Challenges —
1 > From the TV script scene, reproduce word for word the part that opens with the words containing "(Uncle Jonas goes" and closes with "LOGAN: Great. Thanks.".
2 > Extend the TV script scene onward from its final line, in the same script format.

Passage to read —
- - - - -

MAX: I’m beginning to think maybe he thinks it is.

ORIGINAL CINDY: Hoes up, G’s down, you ask me. How are you going to handle this dude?

MAX: Looks like he’s got my number. I think it’s about time I get his. Late.

ORIGINAL CINDY: Late.

(Max leaves.)

(At Logan’s uncle’s office, Logan and Jonas are drinking martinis.)

JONAS: Pretty serious allegations, Junior, but don’t you think if this kind of thing was going on, the people in charge would be doing something about it?

LOGAN: Not if they’re in on it.

JONAS: Got anything to back up this rogue-police-death-squad theory of yours?

LOGAN: Not yet. That’s why I came to see you—help me get access to hoverdrone surveillance footage. Here’s a list of dates, times, and locations.

(Logan hands Jonas a piece of paper.)

JONAS: A muckraking piece like this with your byline would be quite a feather in your cap, wouldn’t it?

LOGAN: Well, you’ve got a lot at stake here, too, Uncle. If the hoverdrones you manufacture are being used as part of a police cover-up...that can’t be good for business.

JONAS: Let me call Lucas Gant in the morning. He’s a friend with influence and connections. If anyone can shake something loose, it’ll be him.

LOGAN: I appreciate anything you can do.

JONAS: On another matter...

(Uncle Jonas goes over to his desk to get a check. He hands it to Logan, who puts it in his pocket.)

JONAS: I was going to mail this to you, but you can save me the postage. It’s your share of the fourth-quarter earnings from the Cale trust.

LOGAN: Great. Thanks.

JONAS: On a clear day, I bet you can really see the class struggle from that penthouse of yours.

(Meanwhile, Max breaks into the mystery man’s apartment via a vent from the roof. He’s not home. She sees tons of newspaper clippings and a mannequin labeled D.O.D. The mystery man has equipment for developing photos. Max sees some pictures he took of her and steals them. Max also spots some newspaper clippings with pictures of recently killed parolees, including Snuffy Wills. All of the clippings except one have a red “X” marked on them. The one parolee without an X is a man named Pedro Benedek. Max goes to a pay phone and calls Logan from her Ninja.)

MAX: Logan, it’s me. There’s a guy on that list from Corrections. His name’s Pedro Benedek. I need an address on him.

- - - - -

Record set —
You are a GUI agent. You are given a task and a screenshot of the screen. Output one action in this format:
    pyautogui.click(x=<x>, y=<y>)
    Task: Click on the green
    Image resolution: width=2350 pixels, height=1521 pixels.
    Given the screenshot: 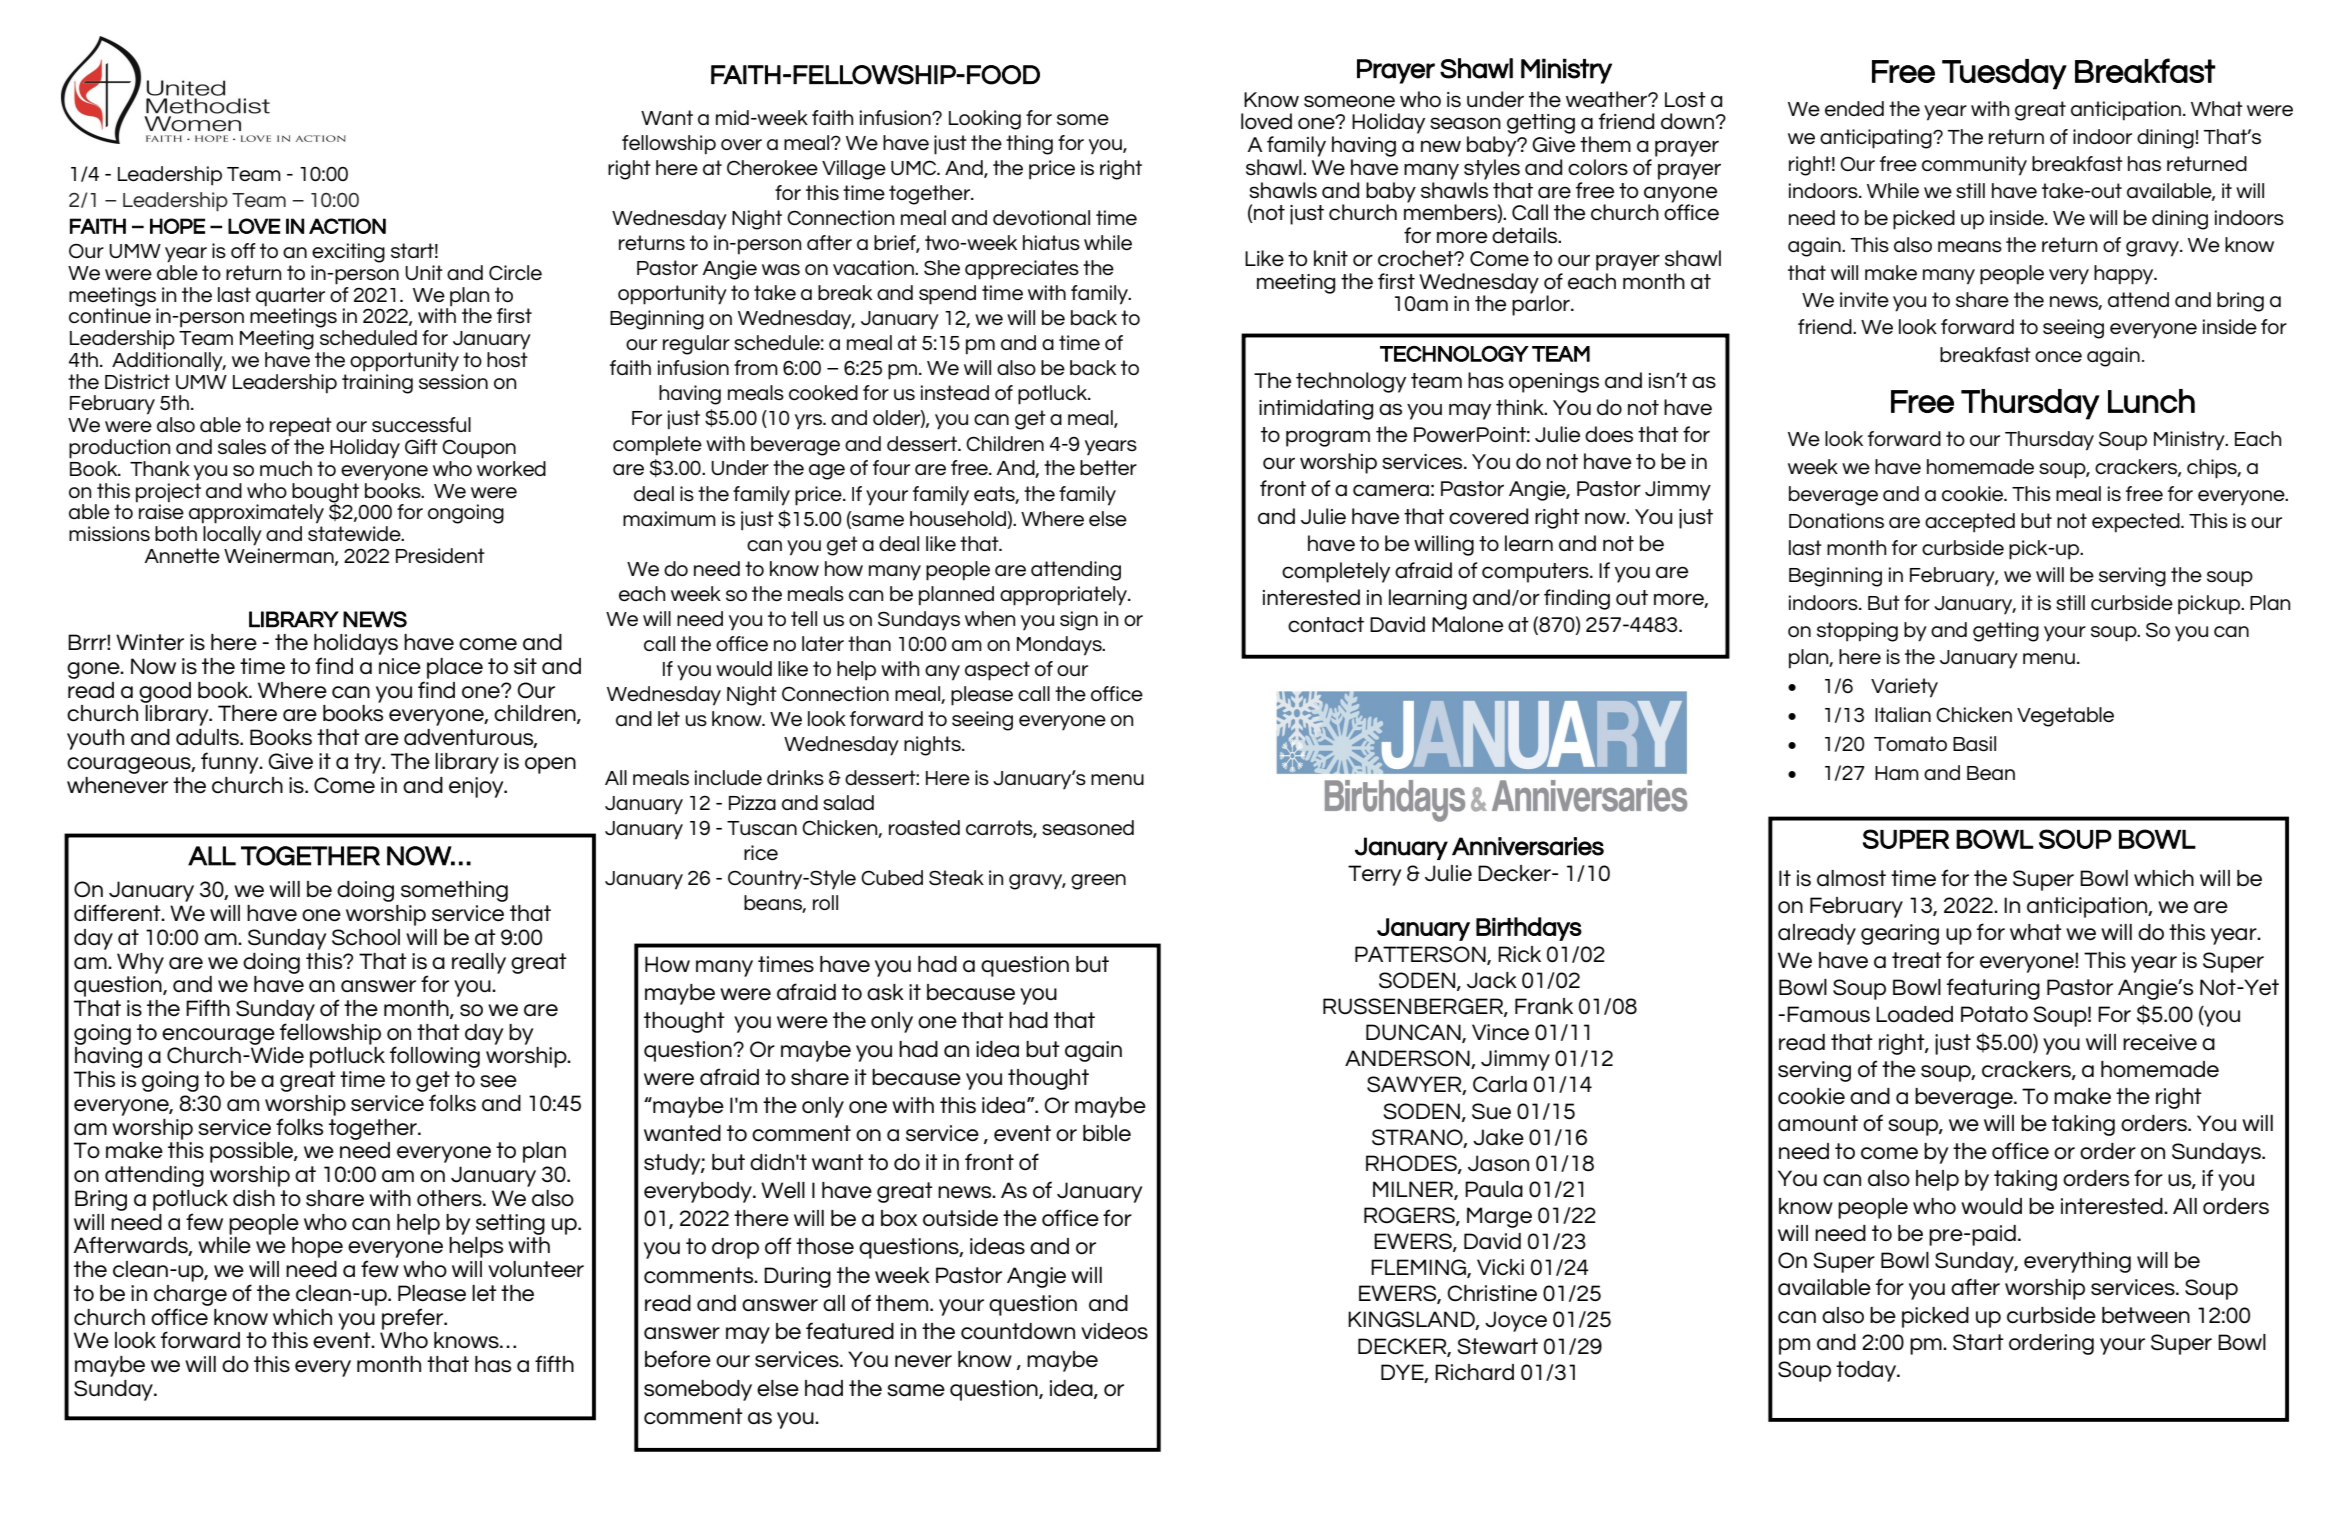 What is the action you would take?
    pyautogui.click(x=1098, y=882)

- - - - -

Task responses —
1 >
(Uncle Jonas goes over to his desk to get a check. He hands it to Logan, who puts it in his pocket.)

JONAS: I was going to mail this to you, but you can save me the postage. It’s your share of the fourth-quarter earnings from the Cale trust.

LOGAN: Great. Thanks.

2 >
(Logan is on the computer.)

LOGAN: All right. Hold on, I’m checking. What’s up?

MAX: I’ve got to get over there. He’s next in line to get greased. That whack job who’s been stalking me...he’s the killer.

LOGAN: I thought you said he wasn’t anything to worry about.

MAX: Turns out he was trying to recruit me as another soldier in his one-man militia.

(Logan’s computer loses the connection. He hits the desk to get it back.)

LOGAN (to the computer): Come on.

MAX: So much for your sector-police theory.

(The computer reconnects and Logan finds Benedek’s file.)

LOGAN: Yep, here it is. 3117 East Calhoun.

(Max drops the receiver without hanging it up. Logan hears her take off on her Ninja. When Max arrives in the hallway outside Benedek’s apartment, the mystery man is already there, knocking on the door.)

MYSTERY MAN: Open up.

MAX: Hey!

MYSTERY MAN (to Max, smiling): Didn’t expect to see you here. You’re just in time.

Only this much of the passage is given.